Zooey Deschanel, who has a fine track record of her own, turned in a subpar performance, but didn’t need to do much to outshine Wahlberg. It’s a testament to how poorly this film was acted that John Leguizamo seemed like the most competent thespian on the screen. And Shyamalan killed him off halfway through. (Woops, spoiler!) Clearly, Shyamalan is not an actor’s director.
Unfortunately, he couldn’t block a shot to save his life either, and this was a plot that, despite its ridiculous turns (or dead ends, as was more often the case), was at least set up to provide some good visuals. It’s a shame that Shyamalan hasn’t ever heard of storyboarding. He seemed to take a “point and shoot” tack to most of the shots, without any planning. Look, here’s a guy getting run over by a lawnmower! Look, that driver’s gonna run right into a tree! Aim the camera over there!
The few more highly stylized sequences, like a scene where a police officer guns himself down and passers-by take turns using the officer’s weapon to do the same, are undermined by the willy-nilly nature of the scenes that surround them. The iconic image from the trailer in which several construction workers jump from a building is similarly minimized by the unnatural reactions that other characters have to the situation. Shyamalan’s misunderstanding of his characters, and of the way people actually talk and behave, ruins even his best moments.
Every time I see a trailer for a new Shyamalan movie, I always get a sense that it looks like this is the one that he’ll finally get right. And I get proven wrong time and time again. I won’t be the first to recommend that Shyamalan stick to cutting previews and leave the filmmaking to the grownups, and I certainly won’t be the last.
An added dimension to my disappointment comes from the fact that Shyamalan has become something like Philadelphia’s ambassador to Hollywood. He sets all his films in Southeastern Pennsylvania, if not in the city itself, and provides a boon to the local economy. As a native of the city, I’m continually embarrassed that the likes of Shyamalan are what passes for talent in my second-class town. While other cities are immortalized on screen in worthy, iconic films, we get Mannequin, National Treasure, and…this?
To paraphrase Roger Ebert (and the countless others who’ve paraphrased him), I hated hated hated this movie. I hate that the director decided to break his own formula of “twist endings” by shooting a movie that doesn’t have an ending at all. I hate that Shyamalan has forever ruined my impressions of Deschanel and Wahlberg, whom I’ve always liked in the past. I hate that he had the balls to refer to a movie with this kind of budget and distribution as a “B movie” just because he knew he’d made a piece of shit. I even hate the fact that this piece of shit made me laugh more than any other movie this year.

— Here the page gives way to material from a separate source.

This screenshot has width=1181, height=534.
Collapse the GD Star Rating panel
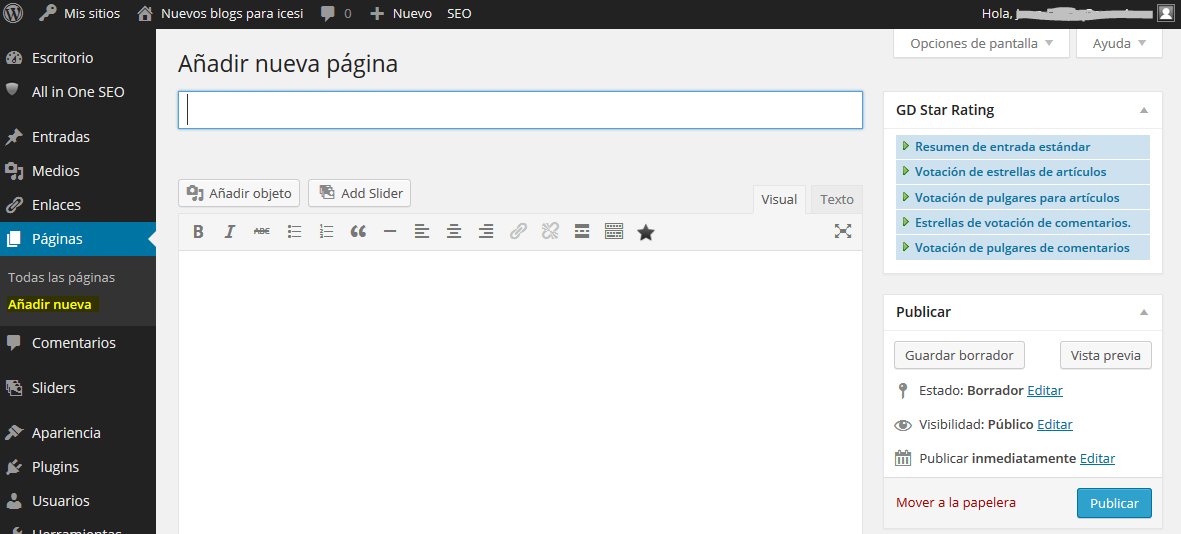coord(1144,110)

These were not the kind of laughs I ever want to have; these were evil laughs. Every part of this movie was deadly serious.
Mostly I hate that I had to watch the whole thing as part of this cruel summer science experiment I’ve created for myself. Maybe M. Night can remind me about the scientific method again.
If anyone has his e-mail address, forward this to him. If he reads enough bad clips maybe he’ll finally quit. That is, if he doesn’t keep making movies as a big “fuck you” to everyone. Which is what this feels like.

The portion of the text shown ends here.